The people shall all be given equal opportunities of receiving education according to their ability, and they shall not be subject to educational discrimination on account of race, creed, sex, social status, economic position, or family origin. Thus, the Fundamental Law of Education guarantees the equal opportunity of education to all people of Japan.

However, it is necessary to note that the word “people” is the translation of the word “kokumin,” which literally means “nationals.”

Currently, the most important law on education in Japan, as well as the very Constitution, does not guarantee the right to education for children with foreign nationalities.

Our eldest daughter, who has only Brazilian nationality, was once denied entrance to a public junior high school in Setagaya Ward, Tokyo, when trying to transfer from a school in Brazil at the age 15 in the ninth grade.

Officials said our daughter was a year older than the proper age for obligatory education. They explained that exceptions cannot be made because the obligatory education system does not apply to a child without Japanese nationality.

Our daughter started primary school at the age of 7 due to her special needs of having to learn both her mother’s and father’s tongues, rather than at 6, which is the usual age for Japanese children. She went to Brazil after attending school for three years in Japan and returned here at the age of 15.

“If the child is a Japanese who had reasons to be enrolled in a grade lower than the appropriate one, obviously he or she needs extra year(s) to finish his or her ‘obligatory education’ and will be granted an exception. However, obligatory education does not apply to you,” they said.

I certainly hope that such an outright denial to school is rare in this country. There are already too many children of foreign nationalities, perhaps numbering in the tens of thousands, who are dropping out or are not attending school.

Legally, the blame for foreign children staying out of school does not fall on any officials or on the parents for that matter. That is because there even does not exist credible statistics concerning the problem.

Both the prime minister and the education minister clarified in the Diet last spring that while the proposed revision of the Fundamental Law of Education does not refer specifically to foreigners, those who wish so will continue to be treated in the same way as Japanese concerning the right to obligatory education.

I understand those words as meaning that when the guardians do not seek education for a child with foreign nationality, it is not the government’s problem and that, when they do seek education for their children, the government will not take the responsibility to treat them according to their special needs.

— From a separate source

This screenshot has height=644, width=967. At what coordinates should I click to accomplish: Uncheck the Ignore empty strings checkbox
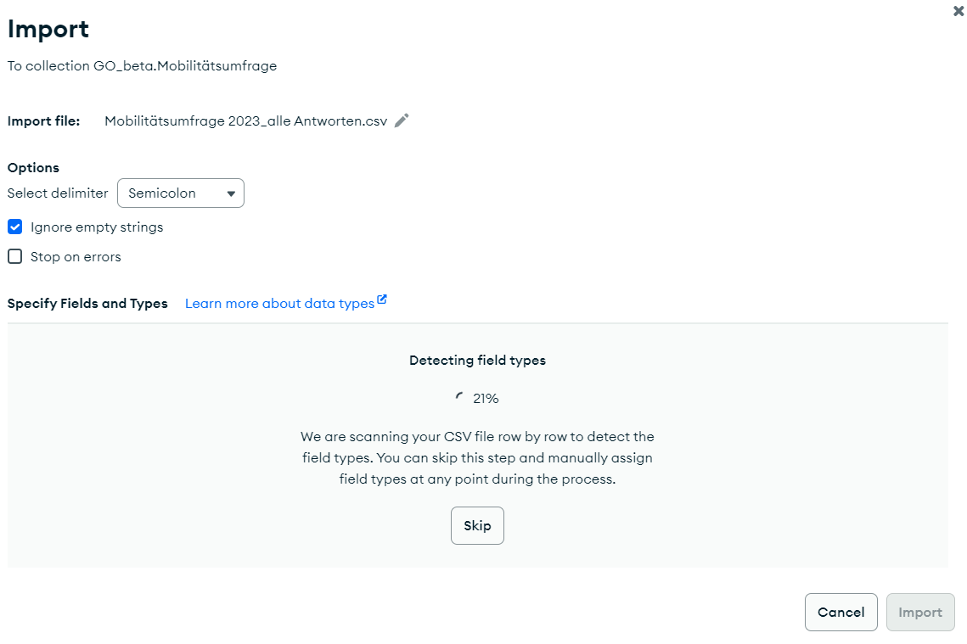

The Diet approved the revised version of the Fundamental Law of Education on Dec. 15. The use of the word “kokumin” continues in the revised law.

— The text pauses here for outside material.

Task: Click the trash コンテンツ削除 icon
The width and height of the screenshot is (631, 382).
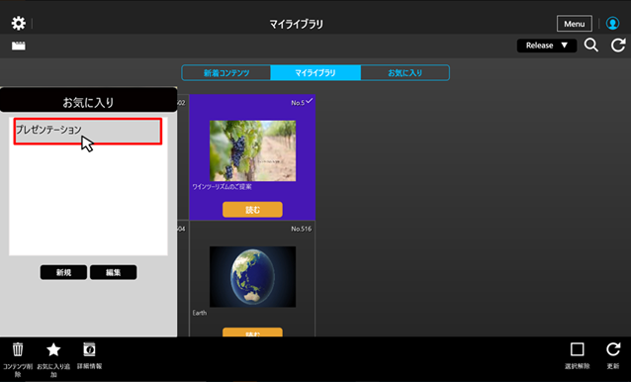Action: [x=18, y=349]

I find it a “fundamental flaw” of the Fundamental Law of Education not to guarantee the right to education of all children residing in Japan.

Issue overshadowed

The Japanese don’t notice the difference unless it is pointed out by those who suffer from it. For myself, I needed a family member without Japanese nationality to notice this flaw.

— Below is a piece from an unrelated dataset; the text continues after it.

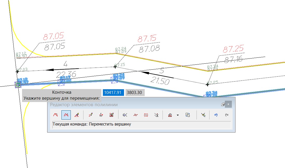Screen dimensions: 285x168
Task: Click the X coordinate field 10417.91
Action: coord(113,92)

The problem has not been sufficiently raised by either the conservatives or the liberals. The argument has been overshadowed by the heated debate over the inclusion of “nurturing patriotic attitudes” as a purpose of education in the revised law.

Two years ago, when the population of Japan started to decrease, the number of foreign nationals registered here surpassed 2 million. More than half are so-called newcomers who stay in Japan for the purpose of work. The number of people from Brazil, the country of origin of my wife and daughters, now exceeds 300,000.

They started coming to Japan when the immigration law was revised in 1990 to allow Japanese descendents to visit and live in Japan without restriction in the activities they may engage in. While the government, and society, of Japan are undecided about whether to accept unskilled foreign workers, Brazilians are the ones “experimentally” filling the needs for manpower in all corners of Japan.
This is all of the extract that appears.